*** Opening of Data listing ***
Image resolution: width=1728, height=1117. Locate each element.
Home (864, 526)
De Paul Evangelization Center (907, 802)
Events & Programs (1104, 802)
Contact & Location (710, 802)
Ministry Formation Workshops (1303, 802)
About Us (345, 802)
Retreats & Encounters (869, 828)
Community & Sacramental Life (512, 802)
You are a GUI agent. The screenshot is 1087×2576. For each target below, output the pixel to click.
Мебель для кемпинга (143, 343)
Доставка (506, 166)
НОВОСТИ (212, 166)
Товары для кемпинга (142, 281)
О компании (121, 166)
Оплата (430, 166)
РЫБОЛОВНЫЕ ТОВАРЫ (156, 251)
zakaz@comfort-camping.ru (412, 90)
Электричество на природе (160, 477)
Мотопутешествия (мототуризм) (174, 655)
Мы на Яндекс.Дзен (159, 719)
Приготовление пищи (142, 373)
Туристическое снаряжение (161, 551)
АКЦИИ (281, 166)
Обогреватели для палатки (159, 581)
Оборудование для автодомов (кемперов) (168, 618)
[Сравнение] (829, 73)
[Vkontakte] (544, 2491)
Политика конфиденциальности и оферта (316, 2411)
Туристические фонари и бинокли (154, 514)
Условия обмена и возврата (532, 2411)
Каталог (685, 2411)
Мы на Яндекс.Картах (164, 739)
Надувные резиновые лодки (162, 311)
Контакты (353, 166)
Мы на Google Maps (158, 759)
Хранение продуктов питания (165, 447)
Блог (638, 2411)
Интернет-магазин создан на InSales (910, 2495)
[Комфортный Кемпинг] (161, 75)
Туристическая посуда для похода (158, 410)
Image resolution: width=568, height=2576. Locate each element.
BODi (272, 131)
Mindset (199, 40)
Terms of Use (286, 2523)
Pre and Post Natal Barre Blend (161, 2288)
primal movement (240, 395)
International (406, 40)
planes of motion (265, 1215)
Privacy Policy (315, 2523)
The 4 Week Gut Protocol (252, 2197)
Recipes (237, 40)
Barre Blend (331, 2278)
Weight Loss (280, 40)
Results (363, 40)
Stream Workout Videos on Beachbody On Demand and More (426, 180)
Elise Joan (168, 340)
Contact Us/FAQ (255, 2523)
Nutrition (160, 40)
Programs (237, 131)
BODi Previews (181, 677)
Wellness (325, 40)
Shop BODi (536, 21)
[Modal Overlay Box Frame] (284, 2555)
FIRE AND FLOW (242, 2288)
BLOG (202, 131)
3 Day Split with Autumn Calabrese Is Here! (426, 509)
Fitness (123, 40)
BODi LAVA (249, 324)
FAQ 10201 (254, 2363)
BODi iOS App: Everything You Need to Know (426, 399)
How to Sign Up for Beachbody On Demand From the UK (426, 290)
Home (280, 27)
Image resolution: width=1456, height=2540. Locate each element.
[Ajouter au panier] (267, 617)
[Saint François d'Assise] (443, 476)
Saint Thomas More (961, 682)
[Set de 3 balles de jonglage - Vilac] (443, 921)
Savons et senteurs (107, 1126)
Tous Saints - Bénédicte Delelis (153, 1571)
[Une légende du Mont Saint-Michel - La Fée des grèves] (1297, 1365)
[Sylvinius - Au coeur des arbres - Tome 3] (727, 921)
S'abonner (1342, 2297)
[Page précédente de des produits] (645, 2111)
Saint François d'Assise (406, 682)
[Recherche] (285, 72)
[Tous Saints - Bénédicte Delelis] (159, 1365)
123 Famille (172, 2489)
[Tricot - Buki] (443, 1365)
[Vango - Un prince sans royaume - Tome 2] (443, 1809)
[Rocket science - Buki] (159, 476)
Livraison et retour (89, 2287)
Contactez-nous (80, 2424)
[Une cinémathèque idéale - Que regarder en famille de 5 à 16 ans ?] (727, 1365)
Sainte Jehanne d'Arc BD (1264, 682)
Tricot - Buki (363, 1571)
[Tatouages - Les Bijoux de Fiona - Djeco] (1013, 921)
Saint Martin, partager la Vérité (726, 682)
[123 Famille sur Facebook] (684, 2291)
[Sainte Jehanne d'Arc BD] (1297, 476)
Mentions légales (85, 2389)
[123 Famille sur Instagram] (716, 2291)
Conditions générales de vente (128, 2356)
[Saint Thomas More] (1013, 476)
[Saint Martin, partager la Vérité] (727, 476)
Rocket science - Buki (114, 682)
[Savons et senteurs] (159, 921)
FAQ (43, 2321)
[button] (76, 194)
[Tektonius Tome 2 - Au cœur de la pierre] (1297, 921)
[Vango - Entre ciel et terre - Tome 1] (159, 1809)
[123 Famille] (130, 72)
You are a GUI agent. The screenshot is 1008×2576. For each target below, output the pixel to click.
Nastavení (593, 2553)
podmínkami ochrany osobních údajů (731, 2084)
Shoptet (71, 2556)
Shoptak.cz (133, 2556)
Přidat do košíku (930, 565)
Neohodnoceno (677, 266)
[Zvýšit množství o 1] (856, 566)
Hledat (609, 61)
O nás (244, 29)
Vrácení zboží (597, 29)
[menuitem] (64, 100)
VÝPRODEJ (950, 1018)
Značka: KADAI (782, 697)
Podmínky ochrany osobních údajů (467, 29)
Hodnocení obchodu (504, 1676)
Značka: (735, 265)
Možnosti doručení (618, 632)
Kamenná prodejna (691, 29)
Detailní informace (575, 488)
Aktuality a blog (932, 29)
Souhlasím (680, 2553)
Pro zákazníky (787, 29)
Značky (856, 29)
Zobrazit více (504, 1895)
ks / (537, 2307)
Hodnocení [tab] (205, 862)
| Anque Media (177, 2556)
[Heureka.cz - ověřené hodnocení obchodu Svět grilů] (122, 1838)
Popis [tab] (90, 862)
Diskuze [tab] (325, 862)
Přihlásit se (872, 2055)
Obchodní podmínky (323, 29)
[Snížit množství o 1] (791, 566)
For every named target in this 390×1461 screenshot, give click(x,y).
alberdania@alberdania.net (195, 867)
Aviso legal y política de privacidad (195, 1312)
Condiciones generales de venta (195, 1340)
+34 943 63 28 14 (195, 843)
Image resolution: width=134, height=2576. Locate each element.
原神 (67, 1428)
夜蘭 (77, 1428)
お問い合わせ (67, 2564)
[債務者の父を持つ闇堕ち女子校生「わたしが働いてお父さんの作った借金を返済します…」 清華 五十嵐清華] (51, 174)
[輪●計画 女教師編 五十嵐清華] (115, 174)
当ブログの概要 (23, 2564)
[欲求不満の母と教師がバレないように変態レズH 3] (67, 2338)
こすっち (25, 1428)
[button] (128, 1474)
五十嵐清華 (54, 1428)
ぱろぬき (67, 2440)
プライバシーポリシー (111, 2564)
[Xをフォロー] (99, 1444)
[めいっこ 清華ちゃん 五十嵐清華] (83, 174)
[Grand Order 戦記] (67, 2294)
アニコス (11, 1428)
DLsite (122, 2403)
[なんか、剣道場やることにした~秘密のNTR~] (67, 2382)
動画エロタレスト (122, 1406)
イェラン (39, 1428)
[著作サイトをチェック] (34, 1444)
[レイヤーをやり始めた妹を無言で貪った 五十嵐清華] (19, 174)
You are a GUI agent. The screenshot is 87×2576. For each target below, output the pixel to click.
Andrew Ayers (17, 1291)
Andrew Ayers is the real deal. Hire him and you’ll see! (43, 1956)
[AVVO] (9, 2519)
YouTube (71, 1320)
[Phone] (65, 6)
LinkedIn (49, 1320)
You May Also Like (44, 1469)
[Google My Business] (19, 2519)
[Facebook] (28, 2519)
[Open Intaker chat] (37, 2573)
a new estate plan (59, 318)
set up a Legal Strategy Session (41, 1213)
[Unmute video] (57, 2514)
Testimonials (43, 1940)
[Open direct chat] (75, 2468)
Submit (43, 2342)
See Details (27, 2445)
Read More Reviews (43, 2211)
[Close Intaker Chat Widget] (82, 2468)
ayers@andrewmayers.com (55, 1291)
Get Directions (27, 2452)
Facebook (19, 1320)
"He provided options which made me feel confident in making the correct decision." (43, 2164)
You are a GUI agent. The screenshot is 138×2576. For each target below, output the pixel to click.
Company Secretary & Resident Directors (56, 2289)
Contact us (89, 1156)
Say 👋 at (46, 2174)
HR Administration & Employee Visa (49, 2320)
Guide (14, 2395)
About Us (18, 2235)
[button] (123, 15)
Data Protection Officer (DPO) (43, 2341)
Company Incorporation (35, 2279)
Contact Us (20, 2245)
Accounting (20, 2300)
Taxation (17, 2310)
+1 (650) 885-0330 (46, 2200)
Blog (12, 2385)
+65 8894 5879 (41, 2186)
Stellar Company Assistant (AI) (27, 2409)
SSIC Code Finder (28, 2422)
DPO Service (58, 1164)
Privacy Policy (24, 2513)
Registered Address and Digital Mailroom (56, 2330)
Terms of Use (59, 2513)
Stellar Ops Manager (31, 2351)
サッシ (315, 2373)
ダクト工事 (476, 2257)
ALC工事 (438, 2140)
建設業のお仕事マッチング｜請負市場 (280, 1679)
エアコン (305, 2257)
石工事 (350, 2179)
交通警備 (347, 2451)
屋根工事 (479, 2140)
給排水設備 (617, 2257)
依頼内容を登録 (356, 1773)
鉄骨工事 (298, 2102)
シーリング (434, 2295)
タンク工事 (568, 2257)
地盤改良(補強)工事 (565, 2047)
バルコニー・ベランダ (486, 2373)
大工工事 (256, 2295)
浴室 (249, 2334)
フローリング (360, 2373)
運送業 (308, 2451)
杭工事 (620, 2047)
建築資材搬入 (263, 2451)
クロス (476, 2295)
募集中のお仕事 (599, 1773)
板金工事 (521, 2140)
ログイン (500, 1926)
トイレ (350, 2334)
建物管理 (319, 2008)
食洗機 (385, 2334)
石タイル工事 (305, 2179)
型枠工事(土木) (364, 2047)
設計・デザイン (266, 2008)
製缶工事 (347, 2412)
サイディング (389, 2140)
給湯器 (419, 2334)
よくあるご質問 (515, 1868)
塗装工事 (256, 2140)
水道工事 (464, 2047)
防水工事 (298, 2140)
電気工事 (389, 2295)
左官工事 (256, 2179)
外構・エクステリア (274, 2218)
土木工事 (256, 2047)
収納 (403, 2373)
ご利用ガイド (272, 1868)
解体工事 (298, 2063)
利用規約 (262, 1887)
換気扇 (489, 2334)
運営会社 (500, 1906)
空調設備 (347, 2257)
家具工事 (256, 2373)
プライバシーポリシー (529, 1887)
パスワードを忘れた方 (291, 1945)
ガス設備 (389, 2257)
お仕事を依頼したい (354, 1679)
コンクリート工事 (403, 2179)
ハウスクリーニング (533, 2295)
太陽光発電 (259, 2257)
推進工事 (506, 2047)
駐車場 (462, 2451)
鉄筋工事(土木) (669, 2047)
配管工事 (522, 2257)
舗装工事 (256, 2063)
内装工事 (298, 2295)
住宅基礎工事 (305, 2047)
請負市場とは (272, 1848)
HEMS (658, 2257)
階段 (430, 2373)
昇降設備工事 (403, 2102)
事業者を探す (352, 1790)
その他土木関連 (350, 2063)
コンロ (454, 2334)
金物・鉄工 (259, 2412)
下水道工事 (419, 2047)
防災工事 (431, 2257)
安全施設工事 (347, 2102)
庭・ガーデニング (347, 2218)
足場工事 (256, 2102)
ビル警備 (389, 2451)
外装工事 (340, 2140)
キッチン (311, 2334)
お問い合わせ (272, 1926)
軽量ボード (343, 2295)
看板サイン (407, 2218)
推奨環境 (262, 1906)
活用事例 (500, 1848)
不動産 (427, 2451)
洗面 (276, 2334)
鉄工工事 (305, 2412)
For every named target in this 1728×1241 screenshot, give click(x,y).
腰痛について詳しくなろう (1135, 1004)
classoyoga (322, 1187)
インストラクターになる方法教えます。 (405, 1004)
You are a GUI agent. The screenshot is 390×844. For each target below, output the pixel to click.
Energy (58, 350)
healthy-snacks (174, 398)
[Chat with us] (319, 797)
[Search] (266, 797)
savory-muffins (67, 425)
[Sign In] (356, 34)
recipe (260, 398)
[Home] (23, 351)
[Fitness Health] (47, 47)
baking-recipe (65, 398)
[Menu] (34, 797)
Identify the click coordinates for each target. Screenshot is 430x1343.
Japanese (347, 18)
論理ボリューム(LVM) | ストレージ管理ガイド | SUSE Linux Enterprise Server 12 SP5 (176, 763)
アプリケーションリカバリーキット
*** Close of Data listing ***
▶ **What is required**: Return word for word the lines above from the line with "Shoptet (71, 2556)" to the line with "alberdania@alberdania.net (195, 867)", including both and leaving out all others.

▶ **Result below**:
Shoptet (71, 2556)
Shoptak.cz (133, 2556)
Přidat do košíku (930, 565)
Neohodnoceno (677, 266)
[Zvýšit množství o 1] (856, 566)
Hledat (609, 61)
O nás (244, 29)
Vrácení zboží (597, 29)
[menuitem] (64, 100)
VÝPRODEJ (950, 1018)
Značka: KADAI (782, 697)
Podmínky ochrany osobních údajů (467, 29)
Hodnocení obchodu (504, 1676)
Značka: (735, 265)
Možnosti doručení (618, 632)
Kamenná prodejna (691, 29)
Detailní informace (575, 488)
Aktuality a blog (932, 29)
Souhlasím (680, 2553)
Pro zákazníky (787, 29)
Značky (856, 29)
Zobrazit více (504, 1895)
ks / (537, 2307)
Hodnocení [tab] (205, 862)
| Anque Media (177, 2556)
[Heureka.cz - ověřené hodnocení obchodu Svět grilů] (122, 1838)
Popis [tab] (90, 862)
Diskuze [tab] (325, 862)
Přihlásit se (872, 2055)
Obchodní podmínky (323, 29)
[Snížit množství o 1] (791, 566)
For every named target in this 390×1461 screenshot, give click(x,y).
alberdania@alberdania.net (195, 867)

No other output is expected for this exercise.